提示文 —
西洋には、さまざまなドレスコードがあります。
昼のパーティー、夜のパーティー、ホテルやレストラン、晩さん会など、
それぞれにふさわしい装いが決められています。
その取り決めは、西洋文化の文脈の中ででき上がったものです。
ですから、西洋文化以外の文化圏に住む人たちにとっては、
なぜそうなのか、考えてもわかりません。
そして、地球上のそれぞれの文化圏には、それぞれのドレスコードがあり、
それは他から見たら、なぜそうなのか、その理由や理屈は、知るよしもありません。
なぜならそれは文化、宗教、風俗によって長年のあいだに培われてきたものであって、
理屈でも、論理でもなく、習慣にすぎないからです。
明治時代以降、洋装を取り入れた日本では、
和服の世界ではさまざまなルールがあるものの、
洋服に「長年培われた習慣」というものはありません。
日本人にとって、洋服において公式な装いというものは借り物でしかないのです。
借り物であるため、なぜそうなのか、ほんとうのところ理解はしていません。
定義はあいまいで、理解もできていないにもかかわらず、
「きちんと感」は求められます。
それは会社勤めや何かの会、また、いわゆる公の席でのことが多いと思います。
では、なにをもって「きちん感」とするのか、ここから考えていきたいと思います。
まず、なにが最も公なのか、わたしたちは理解できていないわけですから、
(たとえば、女王陛下の前ではモーニングを着なければいけないなど、
そんなこと、わかりません)
なにを着てはいけないかから考えてみましょう。
まず、公でない感じとは、その格好では公の席にふさわしくないと思われるものです。
最初に挙げた体操着はそのいい例です。
整っていて、乱れていなくても、体操着は体操をするときに着るものです。
オリンピックなど体育関連の公の席以外では、ふさわしくありません。
ですから、体操着を思わせる服装や、体操着から派生した服は除外されると考えます。
その意味では、ポロシャツはポロというスポーツのスポーツウエアなわけですから、
「きちんと感」は満たしていません。
次に除外すべきもの。
それは下着から派生した服です。
キャミソール、タンクトップ、Tシャツなど、
これらはどれももとは下着でした。

保存データ —
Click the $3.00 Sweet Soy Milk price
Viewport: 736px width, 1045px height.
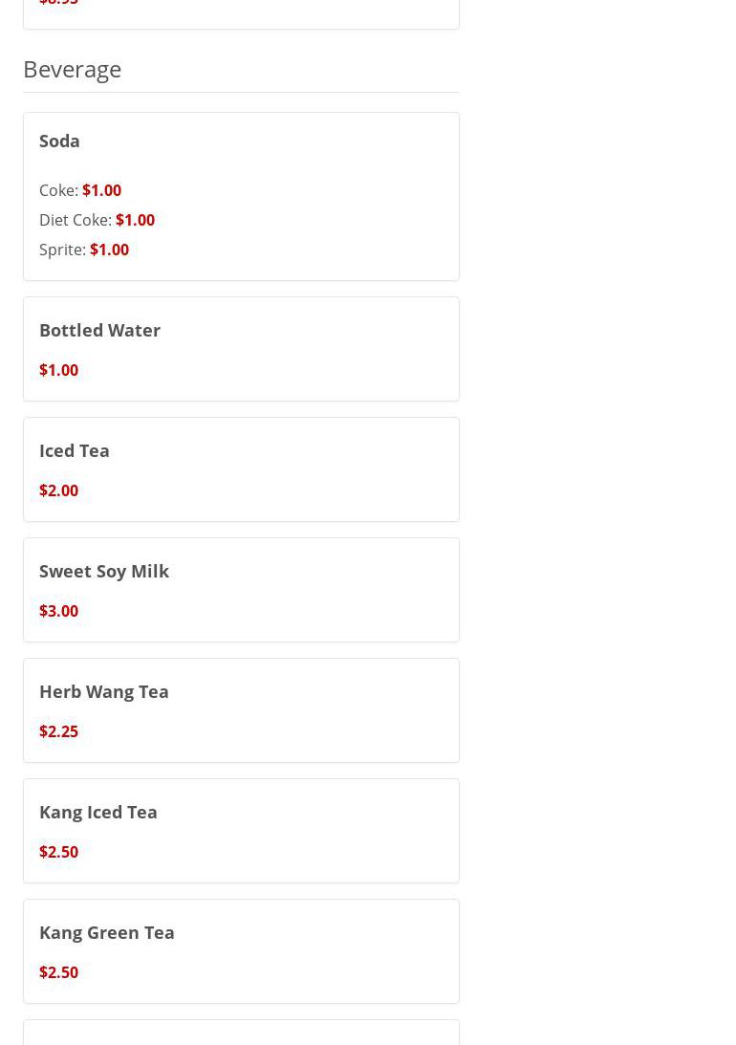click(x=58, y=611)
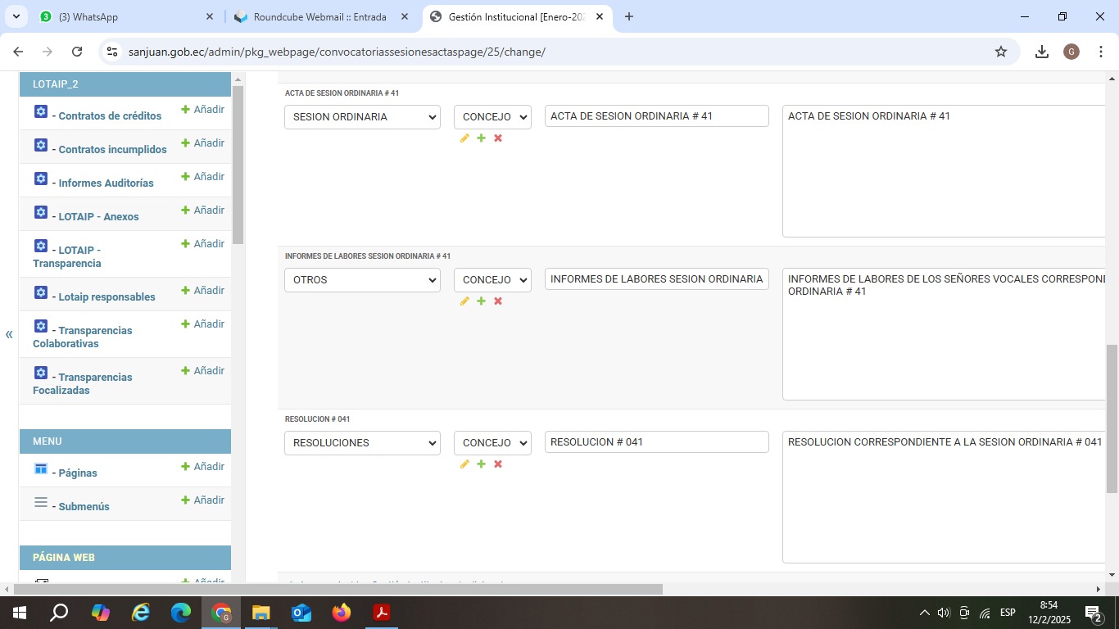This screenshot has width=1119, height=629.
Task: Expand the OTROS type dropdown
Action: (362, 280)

作業指示 — ドレスコードについての文章から、「借り物であるため、なぜそうなのか、ほんとうのところ理解はしていません。」から「では、なにをもって「きちん感」とするのか、ここから考えていきたいと思います。」までの部分を一字も変えずに書き写してください。

演習出力 —
借り物であるため、なぜそうなのか、ほんとうのところ理解はしていません。
定義はあいまいで、理解もできていないにもかかわらず、
「きちんと感」は求められます。
それは会社勤めや何かの会、また、いわゆる公の席でのことが多いと思います。
では、なにをもって「きちん感」とするのか、ここから考えていきたいと思います。